We have seen HLA typing become more prominent in oncology clinical studies. Especially in the realm of immuno-oncology therapeutics including CAR T-cells, bi-specifics, and cancer vaccines. I suspected that HLA typing was headed for use as a companion diagnostic, but this first approval came much sooner than I expected. The first oncology approval tied to HLA status just came through at the beginning of the month.
From the package insert:
Select patients for treatment of unresectable or metastatic uveal melanoma with KIMMTRAK based on a positive HLA-A*02:01 genotyping test [see Clinical Studies (14)]. An FDA-approved test for the detection of HLA-A*02:01 genotyping is not currently available.

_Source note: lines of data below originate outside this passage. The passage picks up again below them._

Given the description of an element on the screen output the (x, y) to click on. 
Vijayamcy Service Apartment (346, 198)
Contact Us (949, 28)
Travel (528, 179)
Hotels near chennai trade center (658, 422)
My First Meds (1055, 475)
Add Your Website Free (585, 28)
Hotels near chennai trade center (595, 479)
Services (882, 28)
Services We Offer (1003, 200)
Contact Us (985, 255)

Lacking any formal training in immunology I will forgo any attempt to explain and instead refer to the attached illustration as to the mechanism of action for this one:
Adapted from
Systemic and liver-directed therapies in metastatic uveal melanoma: state-of-the-art and novel perspectives.
Future Oncol. 2021 Nov; 17(33):4583-4606
Doi:10.2217/fon-2021-0318. Epub 2021 Aug 25
Schematic representation of the mechanism of action of tebentafusp
Left: natural interaction between a tumor cell presenting an antigen on HLA and TCR of a T lymphocyte. Right: tebentafusp (in blue) mimics a normal immune synapse between gp100 melanoma specific antigen (in red) presented by HLA-A*02:01 of melanoma cell (in green): the antiCD3 effector function of tebentafusp (reverse pentagon in blue) engages CD3 receptor (in pink) on T-cell surface, causing T-cell-mediated cancer cell death.

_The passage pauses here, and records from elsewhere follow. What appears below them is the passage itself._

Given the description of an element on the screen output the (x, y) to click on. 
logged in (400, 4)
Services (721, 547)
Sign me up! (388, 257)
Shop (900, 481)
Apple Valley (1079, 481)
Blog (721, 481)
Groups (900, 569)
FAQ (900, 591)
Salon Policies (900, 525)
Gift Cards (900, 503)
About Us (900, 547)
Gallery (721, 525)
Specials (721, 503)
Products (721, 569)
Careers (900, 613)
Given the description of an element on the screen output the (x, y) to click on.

Based on the description, I would guess that development of an FDA-approved HLA test is a post-marketing commitment. I would further add that the requirement for HLA as a CDx was not determined until late phase in clinical development, and so launch of the FDA-approved diagnostic is decoupled from drug approval as a post-marketing commitment. Fortunately, HLA testing is broadly available from CLIA-accredited laboratories and I would not expect the lack of an FDA-approved diagnostic at this time to hinder the initial launch of tebentafusp.

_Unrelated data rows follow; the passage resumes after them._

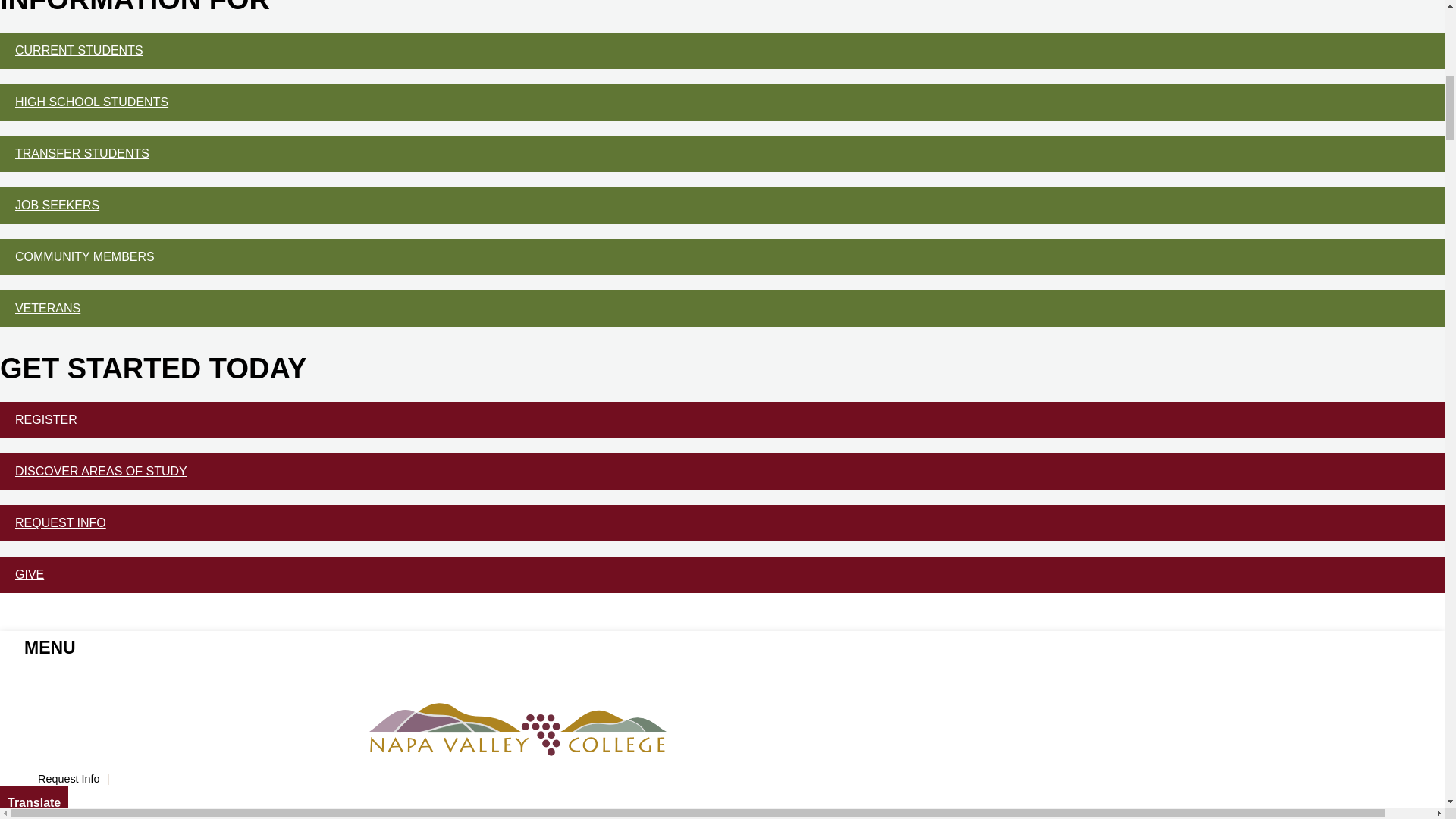
VETERANS (722, 308)
REGISTER (722, 420)
TRANSFER STUDENTS (722, 153)
HIGH SCHOOL STUDENTS (722, 102)
JOB SEEKERS (722, 205)
GIVE (722, 574)
CURRENT STUDENTS (722, 50)
DISCOVER AREAS OF STUDY (722, 471)
COMMUNITY MEMBERS (722, 257)
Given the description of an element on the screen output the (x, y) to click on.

This raises an interesting question. To what degree will an FDA-approved CDx be adopted when a broad testing ecosystem already exists for that biomarker? Oncologists are not strictly required to order an FDA-approved CDx. Furthermore, given that this approval is for an orphan indication that would most likely be treated exclusively at specialized academic medical centers, all with their own established HLA testing systems, will there be any appreciable uptake of an FDA-approved assay that will be a “one-off” solution? If HLA testing requirements and applicable CDx assays continue to grow, we could find ourselves in a PDL1-type situation, with multiple test options and platforms tied to different therapeutics. Unless payers move to a strict requirement for use of FDA-approved CDx, I would predict low commercial uptake with most testing provided by lab-developed tests or general HLA testing solutions. When combined with the FDA’s move towards requiring full development of a CDx, rather than relying on an ecosystem of established LDTs to support drug approvals, commercial launch strategies are becoming more complex.
In the meantime, at Neo we will be accelerating our investment in HLA typing technologies to keep pace with development.